- _Description of the task_: Give only the lines from the one containing "[Instagram] (222, 1280)" through the end of the material below, exactly as written.

- _Study material_:

========================================================================

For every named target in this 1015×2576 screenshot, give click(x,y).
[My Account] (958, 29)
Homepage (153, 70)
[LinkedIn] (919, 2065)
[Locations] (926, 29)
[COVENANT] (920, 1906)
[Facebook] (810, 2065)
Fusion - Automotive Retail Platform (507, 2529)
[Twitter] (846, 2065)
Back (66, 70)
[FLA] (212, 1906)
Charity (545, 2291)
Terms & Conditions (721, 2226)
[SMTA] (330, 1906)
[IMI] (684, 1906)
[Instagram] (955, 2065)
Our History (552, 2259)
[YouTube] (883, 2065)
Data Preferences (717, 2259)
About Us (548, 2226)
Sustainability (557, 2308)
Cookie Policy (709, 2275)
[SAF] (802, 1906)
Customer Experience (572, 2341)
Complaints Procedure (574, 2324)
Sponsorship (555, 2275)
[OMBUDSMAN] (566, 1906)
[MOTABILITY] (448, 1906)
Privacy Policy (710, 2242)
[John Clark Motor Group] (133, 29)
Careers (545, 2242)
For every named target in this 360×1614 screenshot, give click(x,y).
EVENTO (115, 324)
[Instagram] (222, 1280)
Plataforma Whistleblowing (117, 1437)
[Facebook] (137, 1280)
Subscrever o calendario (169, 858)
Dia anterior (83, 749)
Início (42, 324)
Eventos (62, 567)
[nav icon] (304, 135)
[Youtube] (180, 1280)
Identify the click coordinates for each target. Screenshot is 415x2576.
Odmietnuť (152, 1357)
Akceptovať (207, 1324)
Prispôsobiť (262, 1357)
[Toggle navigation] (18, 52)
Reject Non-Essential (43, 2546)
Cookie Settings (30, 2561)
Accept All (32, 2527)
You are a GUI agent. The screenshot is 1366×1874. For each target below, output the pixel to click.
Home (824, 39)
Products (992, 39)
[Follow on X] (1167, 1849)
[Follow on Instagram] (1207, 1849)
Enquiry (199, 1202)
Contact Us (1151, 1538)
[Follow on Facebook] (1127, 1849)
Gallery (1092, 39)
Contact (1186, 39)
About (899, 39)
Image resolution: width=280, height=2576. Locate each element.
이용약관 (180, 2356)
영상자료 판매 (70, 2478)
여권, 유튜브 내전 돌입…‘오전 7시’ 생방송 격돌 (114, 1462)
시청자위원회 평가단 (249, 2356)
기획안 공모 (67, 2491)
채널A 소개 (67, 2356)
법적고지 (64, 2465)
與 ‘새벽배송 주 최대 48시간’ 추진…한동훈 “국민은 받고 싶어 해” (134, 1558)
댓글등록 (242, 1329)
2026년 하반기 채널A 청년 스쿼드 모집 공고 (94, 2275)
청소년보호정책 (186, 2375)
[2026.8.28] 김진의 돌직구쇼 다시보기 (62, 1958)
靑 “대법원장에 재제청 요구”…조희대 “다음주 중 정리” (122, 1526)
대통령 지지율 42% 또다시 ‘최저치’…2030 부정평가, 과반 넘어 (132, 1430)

========================================================================

- _Response area_:
[Instagram] (222, 1280)
Plataforma Whistleblowing (117, 1437)
[Facebook] (137, 1280)
Subscrever o calendario (169, 858)
Dia anterior (83, 749)
Início (42, 324)
Eventos (62, 567)
[nav icon] (304, 135)
[Youtube] (180, 1280)
Identify the click coordinates for each target. Screenshot is 415x2576.
Odmietnuť (152, 1357)
Akceptovať (207, 1324)
Prispôsobiť (262, 1357)
[Toggle navigation] (18, 52)
Reject Non-Essential (43, 2546)
Cookie Settings (30, 2561)
Accept All (32, 2527)
You are a GUI agent. The screenshot is 1366×1874. For each target below, output the pixel to click.
Home (824, 39)
Products (992, 39)
[Follow on X] (1167, 1849)
[Follow on Instagram] (1207, 1849)
Enquiry (199, 1202)
Contact Us (1151, 1538)
[Follow on Facebook] (1127, 1849)
Gallery (1092, 39)
Contact (1186, 39)
About (899, 39)
Image resolution: width=280, height=2576. Locate each element.
이용약관 (180, 2356)
영상자료 판매 (70, 2478)
여권, 유튜브 내전 돌입…‘오전 7시’ 생방송 격돌 (114, 1462)
시청자위원회 평가단 (249, 2356)
기획안 공모 (67, 2491)
채널A 소개 (67, 2356)
법적고지 (64, 2465)
與 ‘새벽배송 주 최대 48시간’ 추진…한동훈 “국민은 받고 싶어 해” (134, 1558)
댓글등록 (242, 1329)
2026년 하반기 채널A 청년 스쿼드 모집 공고 (94, 2275)
청소년보호정책 (186, 2375)
[2026.8.28] 김진의 돌직구쇼 다시보기 (62, 1958)
靑 “대법원장에 재제청 요구”…조희대 “다음주 중 정리” (122, 1526)
대통령 지지율 42% 또다시 ‘최저치’…2030 부정평가, 과반 넘어 (132, 1430)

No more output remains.